Die Gerichtsmedizinische Arbeit ist recht spannend, sie gleicht einer Detektivarbeit. Lehrbuchbeispiel: Eine bekannte Alkoholikerin war auf ihrem Sofa verbrannt. Die Vermutung war, daß sie stark betrunken auf dem Sofa eingeschlafen war, und durch ihre eigene Zigarette das Sofa entzündet hatte (die synthetischen Füllstoffe entwickeln binnen Sekunden mehrere tausend Grad Hitze). Zum Glück wurde aber eine gerichtsmedizinische Untersuchung veranlaßt: Diese zeigte zur großen Überaschung aller Beteiligten einen rund 10 cm langen Stickkanal vom Rücken durch Lunge, Luft- und Speiseröhre bis in die Hauptschlagader hinein. Die Abwesenheit von Rußpartikeln in der Lufröhre und Kohlenmonoxid im Blut waren der entgültige Beweis, daß die Frau zum Zeitpunkt des Brandes bereits Tod war. Der geständige Ehemann wurde verhaftet und verurteilt.

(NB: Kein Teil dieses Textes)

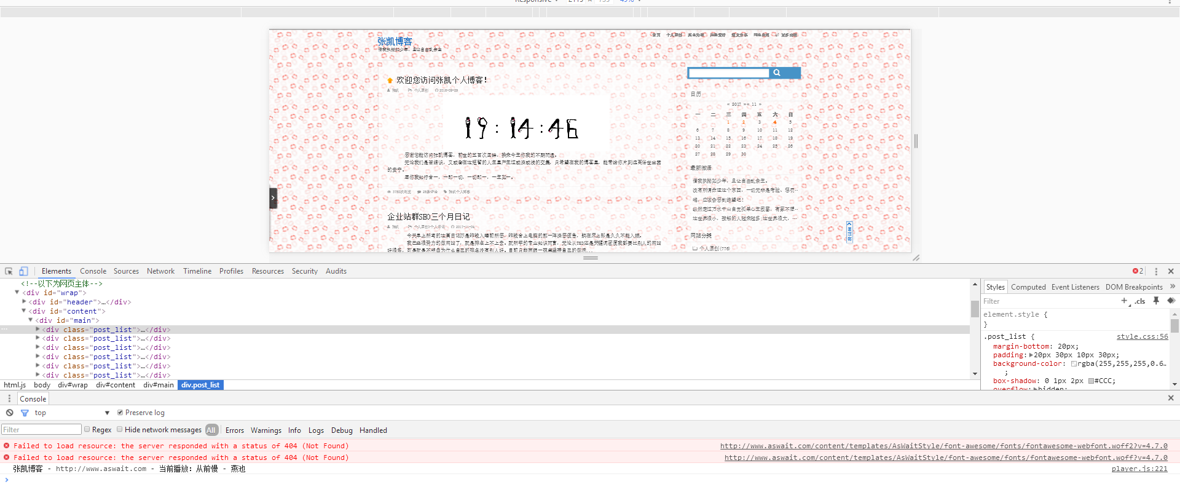Toggle the device toolbar icon
This screenshot has width=1180, height=503.
tap(23, 271)
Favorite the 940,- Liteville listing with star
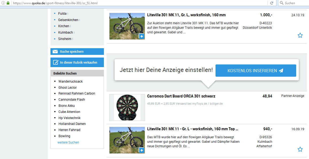Image resolution: width=309 pixels, height=159 pixels. click(300, 149)
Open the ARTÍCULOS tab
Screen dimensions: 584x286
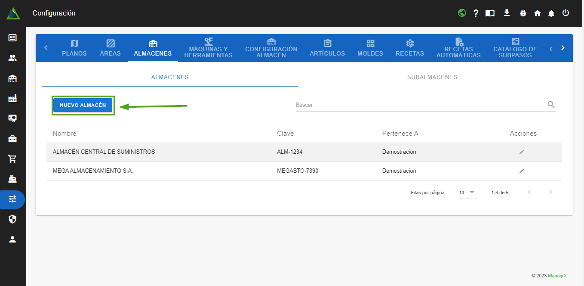327,48
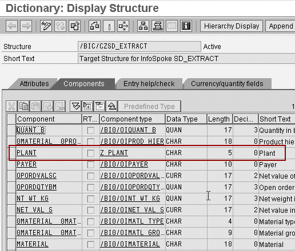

Anders übrigens die Arbeit des Pathologen: Er untersucht in erster Linie während einer Operation entnommene Organe oder Organproben. Wichtigste Diagnosen: Entzündung, gut- oder bösariger Tumor. Er führt Sektionen nicht aus strafrechtlichem, sondern medizinisch-wissenschaftlichen Interesse durch, also wenn z.B. bei einem verstorbenen Patienten die Diagnose zu Lebzeiten nie richtig geklärt werden konnte. Ist auch wichtig: War es z.B. ein bestimmter Lungentumor, so liegt der Verdacht auf Asbestexposition nahe, es sind dann also zur Vorbugung weiterer Krankheitsfälle entsprechende Nachforschungen am Arbeitsplatz notwendig etc.

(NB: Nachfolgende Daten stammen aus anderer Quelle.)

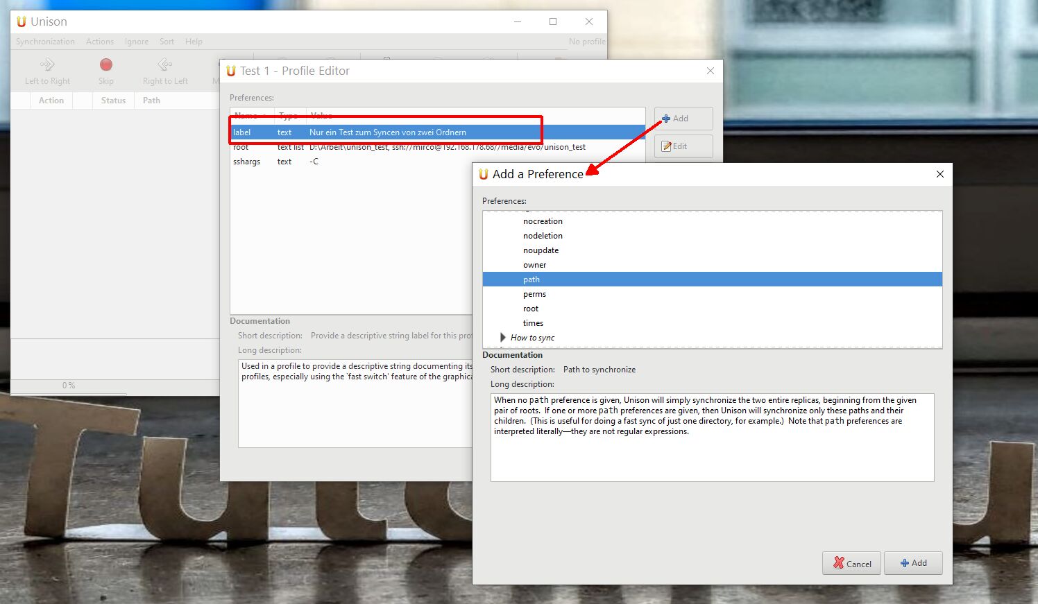Select the sshargs row in Profile Editor
The image size is (1038, 604).
[x=247, y=162]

Der Begriff „dekompensiert“ läßt sich in verschiedener Hinsicht verwenden: Da wäre z.B. die Herzschwäche („Herzinsuffizienz“), in welcher der Körper versucht, durch Erhöhung des Blutvolumens die Herzfüllung und damit die Arbeitsleistung zu verbessern. Das geht einige Zeit gut, irgendwann allerdings wird das Blutvolumen so groß, daß durch einen Blutstau in der Lunge die Sauerstoffaufnahme gestört wird. Damit erleidet das Herz einen Sauerstoffmangel, und die Auswurfleistung geht rapide in den Keller. Das ist dann die „dekompensierte Herzinsuffizienz“.
Der Begriff kann jedoch auch auf die Psyche angewandt werden: Ein Gewalttäter kann z.B. im Alltag nur durch besimmte Strategien seine Aggression „kompensieren“. Diese Strategien können überlastet werden. Kündigung am Arbeitspaltz, plus Auto springt nicht an, plus Beschiß durch den Taxifahrer, und die betrunkene Ehefrau daheim auf dem Synthetiksofa meckert auch bloß herum o.ä., wodurch der Täter vollends „dekompensiert“ mit den bekannten üblen Folgen.
vielen Dank für Deine ausführliche Antwort. So wird einem Laien wie mir das ganze einfach erklärt. Es ist zwar nur ein Kriminalroman (Patricia Cornwell), trotzdem möchte ich schon verstehen was ich da so lese.
Zudem hat mich die Medizin an sich schon sehr lange interessiert.
Also, nochmal schönen Dank!
Hallo Cabochon (scharfer Name),
Dankeschön für deine Antwort, meine Lektüre (Patricia Cornwell) wird mir um einiges verständlicher…
Viele Grüße Bettina
Hi Bettina
Forensik : Fachgebiet der Medizin, das sich mit Fragen u.
Problemen befaßt, die zur Klärung medizinisch relevanter
rechtserheblicher Tatbestände dienen.
Also…Gerichtsmediziner sind z.B. forensische Pathologen.
Dekompensation: der nicht mehr ausreichende Ausgleich
(Kompensation) einer Funktionsstörung, d.h. das Versagen bzw.
die Entgleisung der autonomen Kompensationsmechanismen; i.w.S.
das daraus resultierende Krankheitsbild, z.B. die kardiale D.
Solltest du weitere Fachausdrücke suchen versuche es unter
dank Dir für Deine Antwort. Da staunt man, was so alles für Wörter nicht im Duden stehen, was? Ich hab ja vorher auch schon geschaut, um keine überflüssigen Fragen zu stellen.